Required action >> Below are records that contain pictures; transcribe the text exactly and omit the pictures.

Records from a data source >>
*** Block opens ***
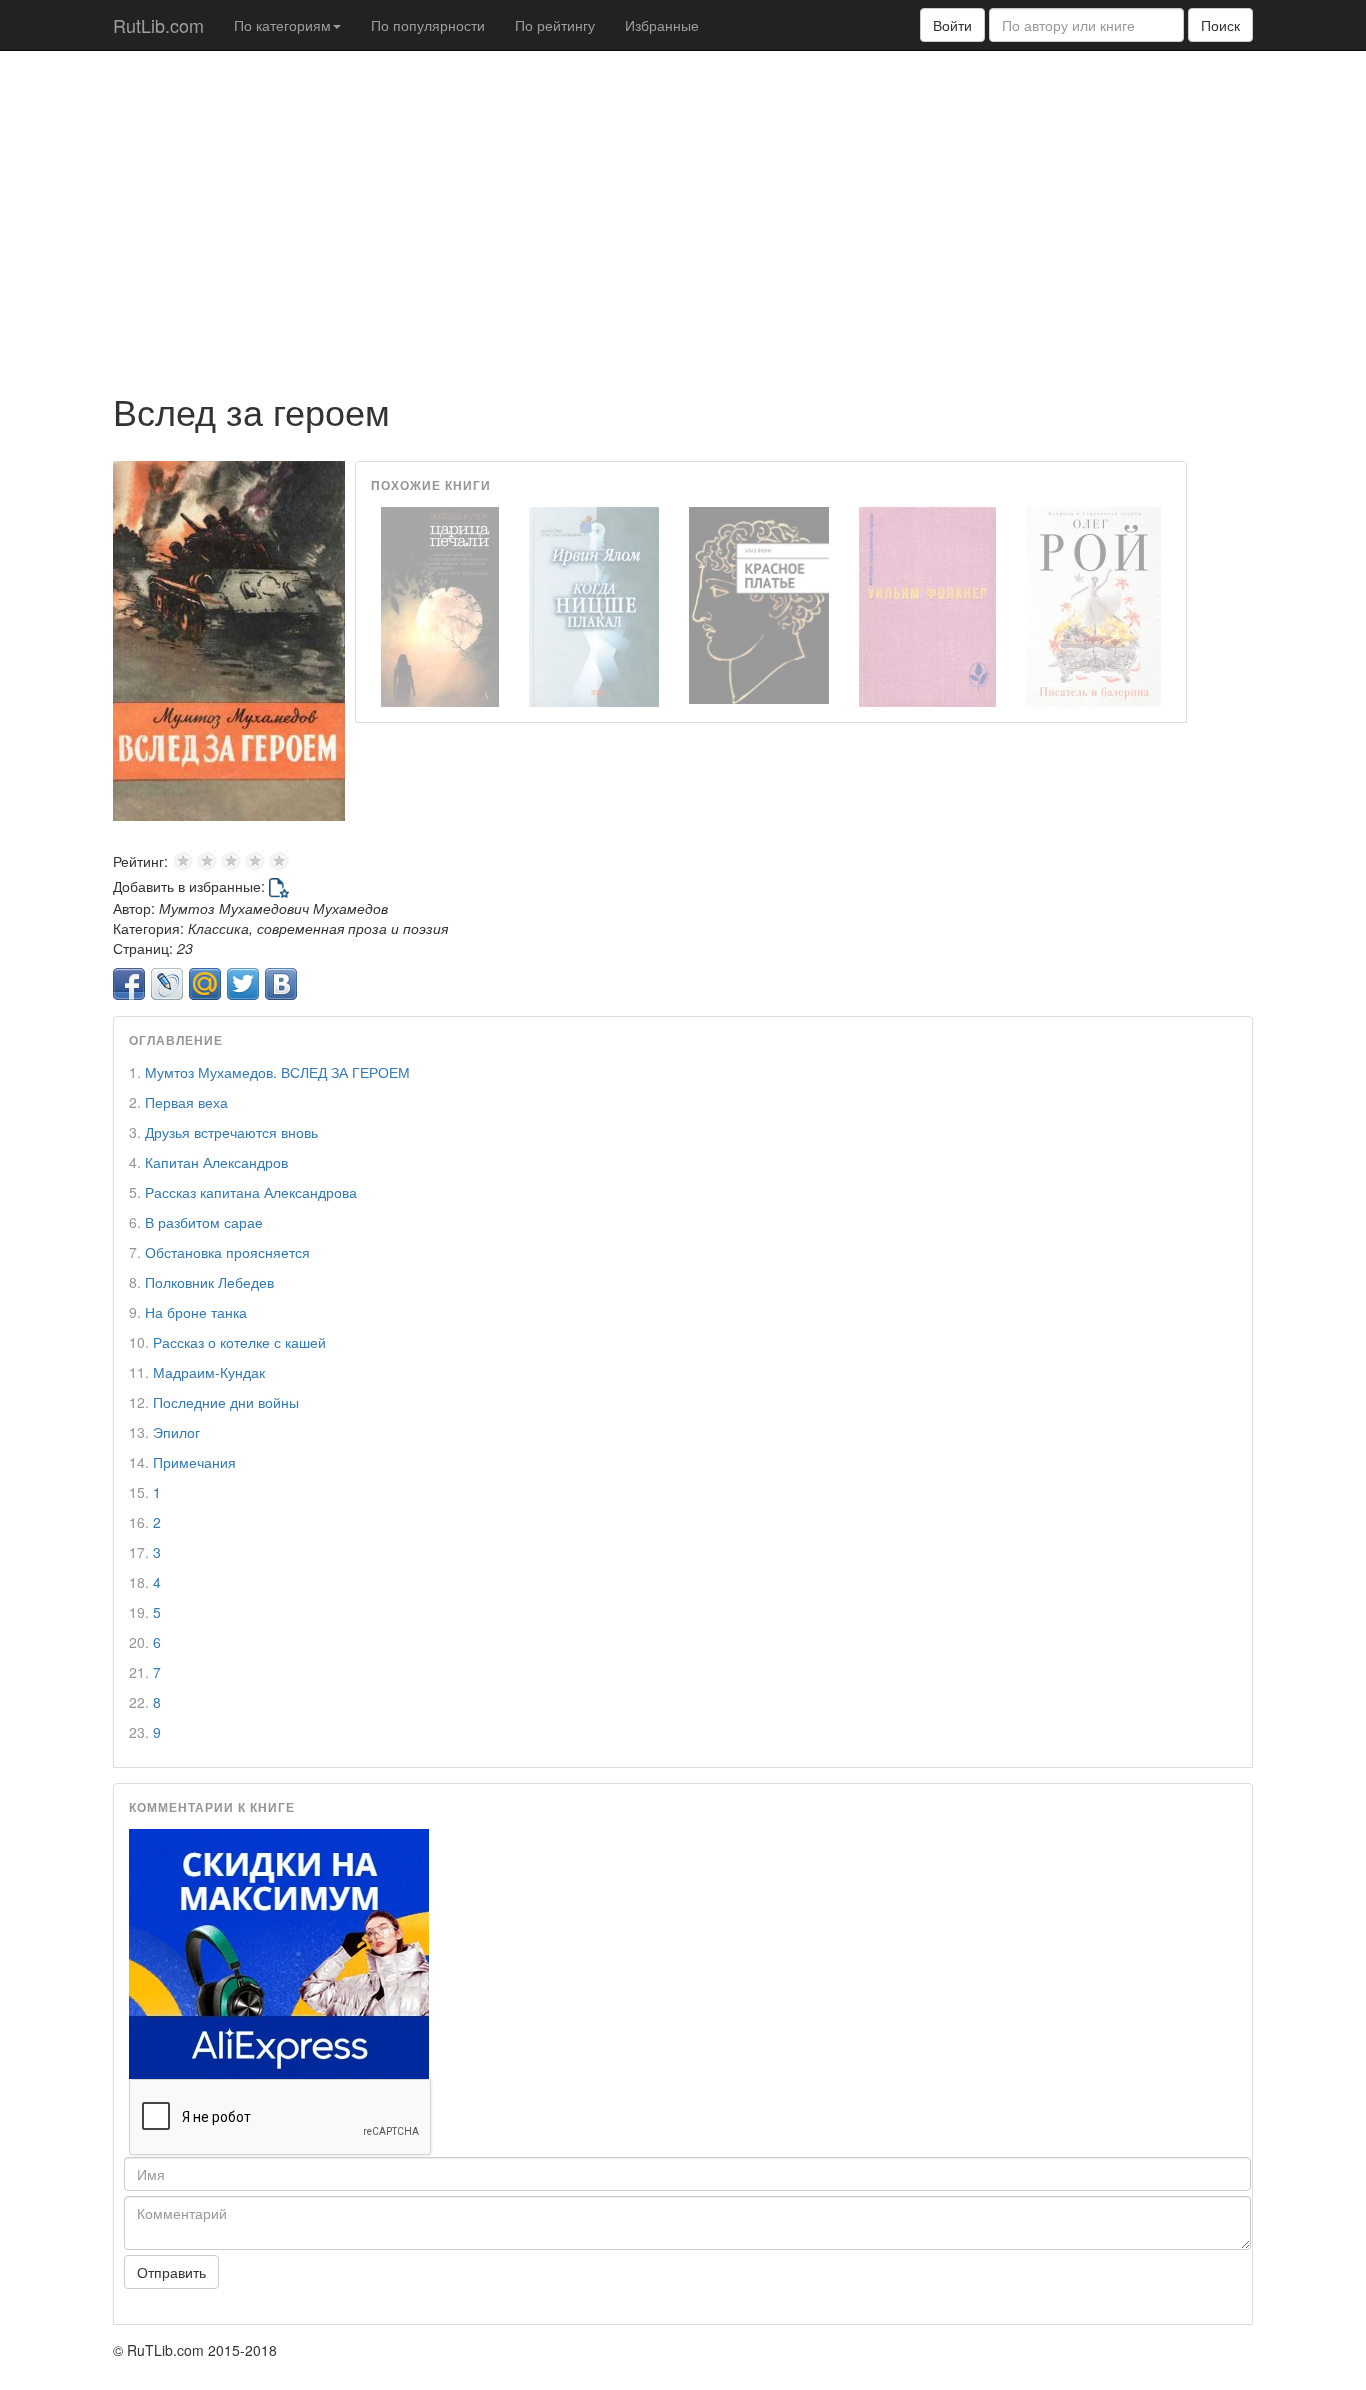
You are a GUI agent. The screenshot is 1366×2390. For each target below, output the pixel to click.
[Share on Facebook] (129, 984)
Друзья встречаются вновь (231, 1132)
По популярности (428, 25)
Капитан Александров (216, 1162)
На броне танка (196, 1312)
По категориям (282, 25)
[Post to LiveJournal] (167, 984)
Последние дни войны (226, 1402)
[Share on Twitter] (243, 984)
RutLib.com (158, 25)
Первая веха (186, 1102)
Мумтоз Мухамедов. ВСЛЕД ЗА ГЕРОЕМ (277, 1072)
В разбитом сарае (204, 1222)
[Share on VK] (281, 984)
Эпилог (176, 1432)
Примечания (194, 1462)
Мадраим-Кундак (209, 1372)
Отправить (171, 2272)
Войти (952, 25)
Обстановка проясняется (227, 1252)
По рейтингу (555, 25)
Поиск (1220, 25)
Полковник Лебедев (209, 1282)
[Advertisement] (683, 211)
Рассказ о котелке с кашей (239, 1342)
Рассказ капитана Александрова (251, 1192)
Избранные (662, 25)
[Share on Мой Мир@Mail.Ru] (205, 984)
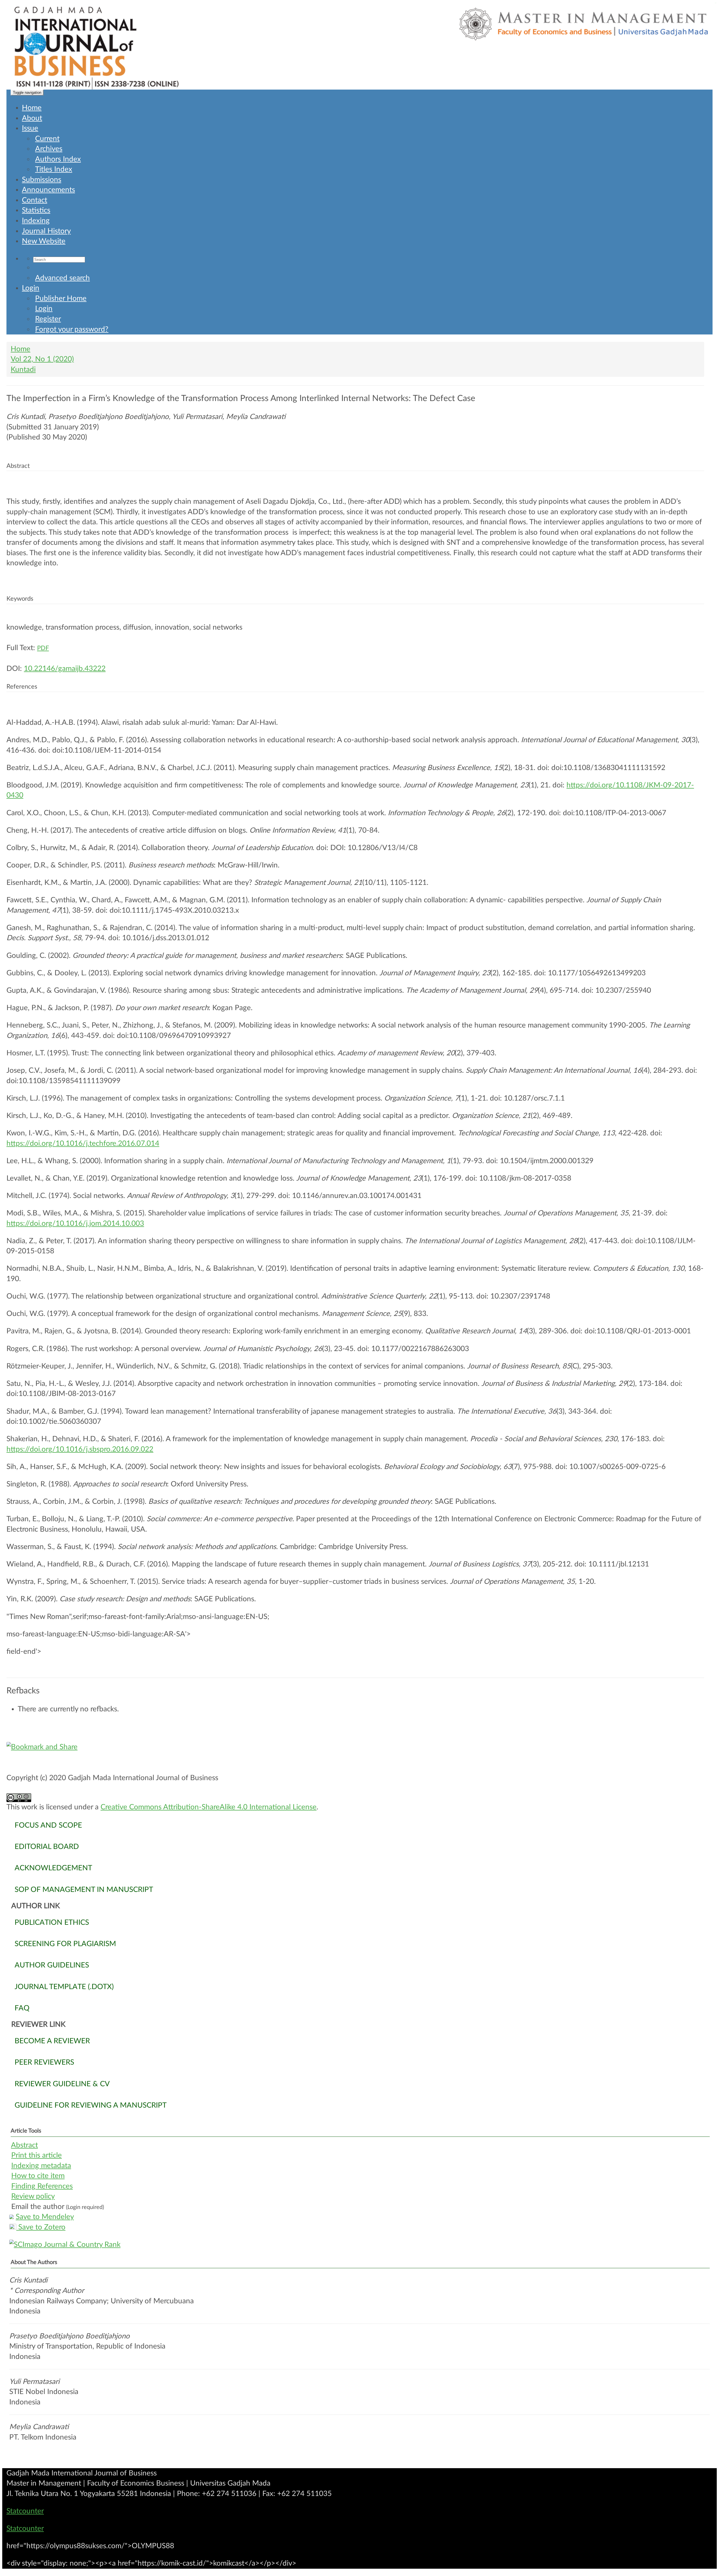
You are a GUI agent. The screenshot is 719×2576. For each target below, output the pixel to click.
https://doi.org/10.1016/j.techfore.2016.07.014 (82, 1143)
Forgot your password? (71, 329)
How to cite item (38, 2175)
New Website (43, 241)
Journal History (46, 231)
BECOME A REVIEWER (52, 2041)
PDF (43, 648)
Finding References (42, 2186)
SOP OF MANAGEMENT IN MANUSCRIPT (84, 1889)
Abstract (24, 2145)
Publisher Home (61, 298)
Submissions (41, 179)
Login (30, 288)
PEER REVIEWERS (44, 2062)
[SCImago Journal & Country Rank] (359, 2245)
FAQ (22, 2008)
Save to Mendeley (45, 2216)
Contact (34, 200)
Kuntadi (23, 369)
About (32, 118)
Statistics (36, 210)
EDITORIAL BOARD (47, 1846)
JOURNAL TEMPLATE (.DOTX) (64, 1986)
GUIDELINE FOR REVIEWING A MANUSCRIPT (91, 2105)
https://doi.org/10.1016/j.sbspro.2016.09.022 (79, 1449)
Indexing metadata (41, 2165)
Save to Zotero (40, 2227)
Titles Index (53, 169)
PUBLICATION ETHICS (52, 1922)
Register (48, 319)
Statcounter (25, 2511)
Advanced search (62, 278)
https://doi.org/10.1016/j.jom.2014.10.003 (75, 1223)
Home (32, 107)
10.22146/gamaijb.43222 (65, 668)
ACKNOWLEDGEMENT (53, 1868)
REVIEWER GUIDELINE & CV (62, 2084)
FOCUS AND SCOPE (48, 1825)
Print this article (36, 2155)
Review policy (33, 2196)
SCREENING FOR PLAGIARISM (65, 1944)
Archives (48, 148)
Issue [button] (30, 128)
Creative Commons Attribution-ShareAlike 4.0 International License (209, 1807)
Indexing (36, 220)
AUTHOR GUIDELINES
*** Block closes ***
Solved problem >>
You are a GUI agent. The screenshot is 1366×2390. For each target below, output the pixel to click.
[Share on Facebook] (129, 984)
Друзья встречаются вновь (231, 1132)
По популярности (428, 25)
Капитан Александров (216, 1162)
На броне танка (196, 1312)
По категориям (282, 25)
[Post to LiveJournal] (167, 984)
Последние дни войны (226, 1402)
[Share on Twitter] (243, 984)
RutLib.com (158, 25)
Первая веха (186, 1102)
Мумтоз Мухамедов. ВСЛЕД ЗА ГЕРОЕМ (277, 1072)
В разбитом сарае (204, 1222)
[Share on VK] (281, 984)
Эпилог (176, 1432)
Примечания (194, 1462)
Мадраим-Кундак (209, 1372)
Отправить (171, 2272)
Войти (952, 25)
Обстановка проясняется (227, 1252)
По рейтингу (555, 25)
Поиск (1220, 25)
Полковник Лебедев (209, 1282)
[Advertisement] (683, 211)
Рассказ о котелке с кашей (239, 1342)
Рассказ капитана Александрова (251, 1192)
Избранные (662, 25)
[Share on Мой Мир@Mail.Ru] (205, 984)
You are a GUI agent. The screenshot is 719×2576. For each target below, output the pixel to click.
https://doi.org/10.1016/j.techfore.2016.07.014 (82, 1143)
Forgot your password? (71, 329)
How to cite item (38, 2175)
New Website (43, 241)
Journal History (46, 231)
BECOME A REVIEWER (52, 2041)
PDF (43, 648)
Finding References (42, 2186)
SOP OF MANAGEMENT IN MANUSCRIPT (84, 1889)
Abstract (24, 2145)
Publisher Home (61, 298)
Submissions (41, 179)
Login (30, 288)
PEER REVIEWERS (44, 2062)
[SCImago Journal & Country Rank] (359, 2245)
FAQ (22, 2008)
Save to Mendeley (45, 2216)
Contact (34, 200)
Kuntadi (23, 369)
About (32, 118)
Statistics (36, 210)
EDITORIAL BOARD (47, 1846)
JOURNAL TEMPLATE (.DOTX) (64, 1986)
GUIDELINE FOR REVIEWING A MANUSCRIPT (91, 2105)
https://doi.org/10.1016/j.sbspro.2016.09.022 (79, 1449)
Indexing metadata (41, 2165)
Save to Zotero (40, 2227)
Titles Index (53, 169)
PUBLICATION ETHICS (52, 1922)
Register (48, 319)
Statcounter (25, 2511)
Advanced search (62, 278)
https://doi.org/10.1016/j.jom.2014.10.003 (75, 1223)
Home (32, 107)
10.22146/gamaijb.43222 (65, 668)
ACKNOWLEDGEMENT (53, 1868)
REVIEWER GUIDELINE & CV (62, 2084)
FOCUS AND SCOPE (48, 1825)
Print this article (36, 2155)
Review policy (33, 2196)
SCREENING FOR PLAGIARISM (65, 1944)
Archives (48, 148)
Issue [button] (30, 128)
Creative Commons Attribution-ShareAlike 4.0 International License (209, 1807)
Indexing (36, 220)
AUTHOR GUIDELINES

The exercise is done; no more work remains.